А потом он уехал на Север, где прошла его молодость. Он почему-то решил, что говорящая щука должна находиться именно там. Поймав ее, собирался просить о заветном своем желании — упорядоченном движении транспорта.
Вскоре за ним последовал и Володя. Мой друг надеялся разыскать учителя и тоже верил, что поймает говорящую щуку. Он уехал и не писал, след «его затерялся в безбрежных снегах. А я скучал по нему. Мне не хватало его.
Счастье, что столы в нашей комнате стояли не вплотную к окнам и в любой момент я мог подойти и посмотреть, что там, на крыше, и развеяться.
Ах, этот головокружительно-острый запах весны! И выключенные наконец батареи парового отопления. Повернусь, увижу свой стол, заваленный бумагами, — затмение, голова черной ватой набита. Приникну к форточке — отпускает.
Перед сном ко мне заглядывал Барсуков. У меня ему было скучно, он томился, но, по-видимому, еще хуже было ему у себя.

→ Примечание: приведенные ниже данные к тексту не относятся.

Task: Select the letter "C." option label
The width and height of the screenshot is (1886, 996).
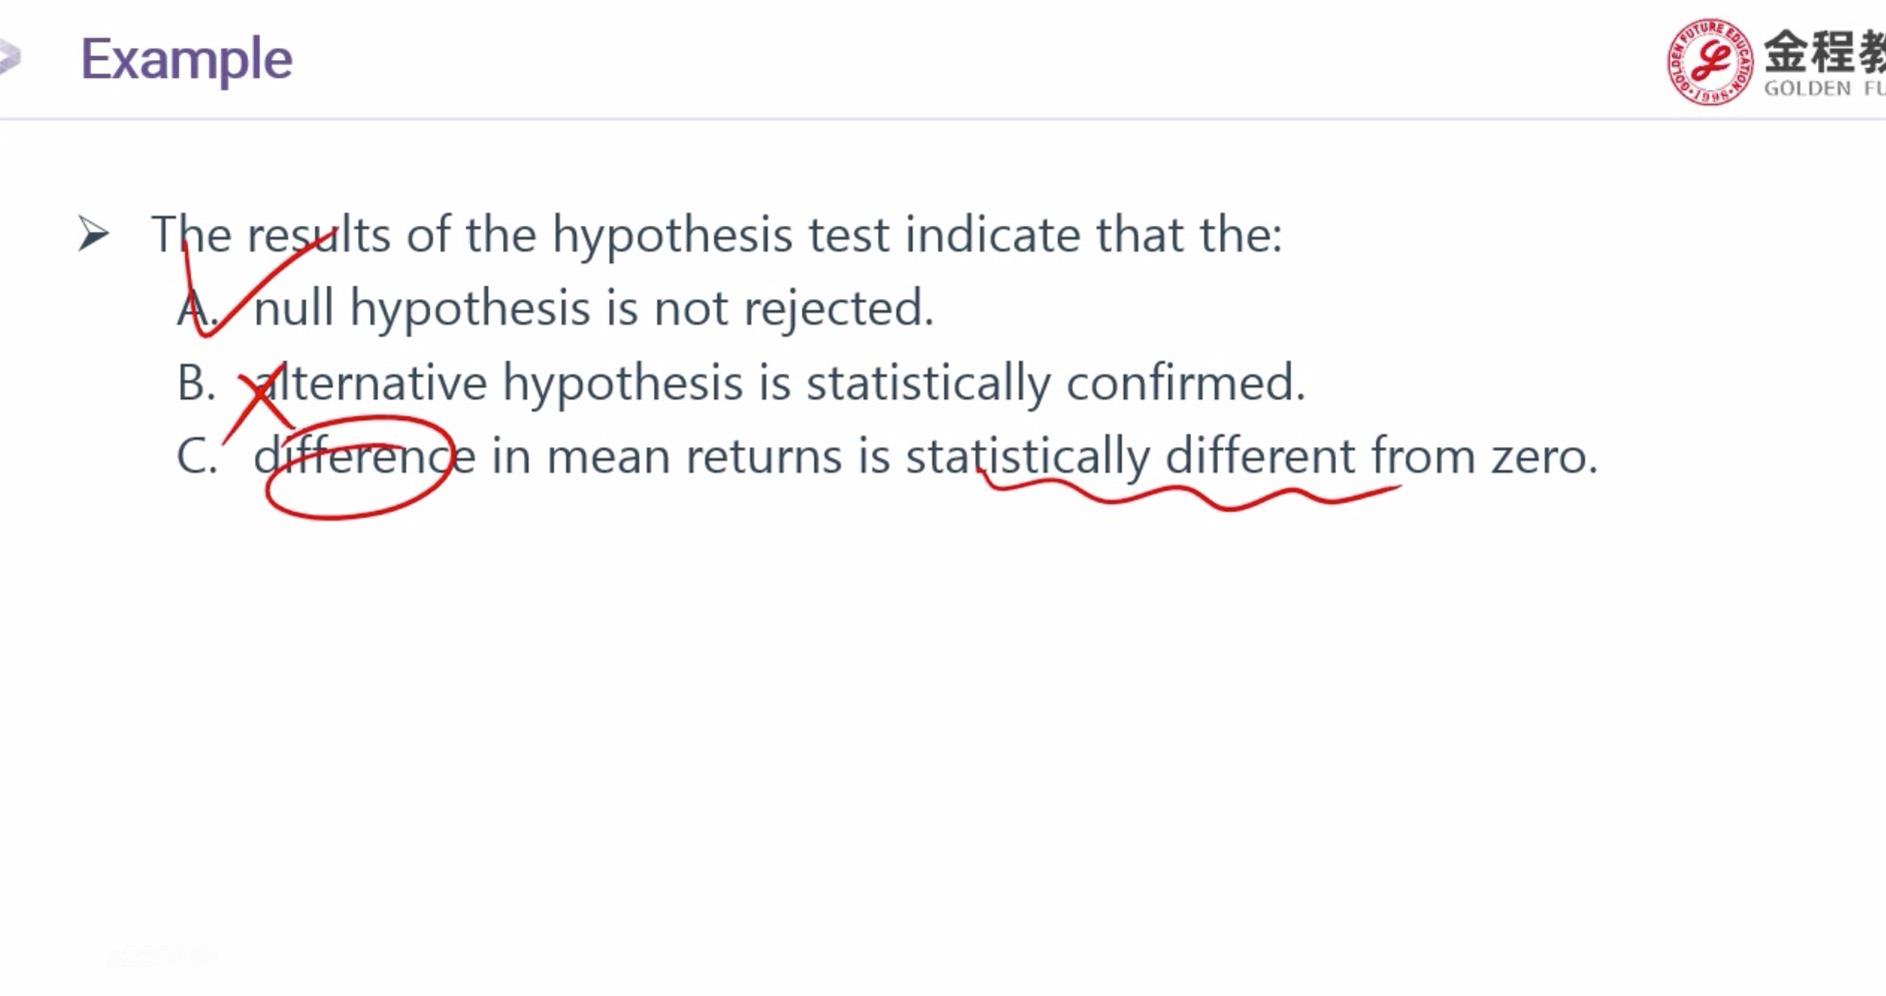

С Барсуковым мы играли в шахматы. Иногда, если выигрывал или был в хорошем настроении, Барсуков звал меня в гости пить чай. Я отказывался. Уходя, Барсуков неизменно справлялся, не забыл ли я завести будильник.
— Проверь, проверь, — настаивал он.
Ненавижу звон будильника. От него кровь останавливается в жилах, и ужас обрушивается на тебя, беззащитного во сне. (Мы ведь тоже тикаем, только по-своему. Посчитайте: семьдесят два удара в минуту, если механизм исправен. А звон будильника подгоняет до ста.)
Я и ночью плохо спал из-за ожидания этого звона и шарканья тапочек по коридору. Евдокия каждую ночь по нескольку раз ходила туда-сюда: ее мучила зубная боль.
Я просыпался, выходил в кухню. Тараканы бросались врассыпную веером коричневых брызг.
Снова ложился. Но сон не шел. Я был один, совсем один. И некому было меня утешить.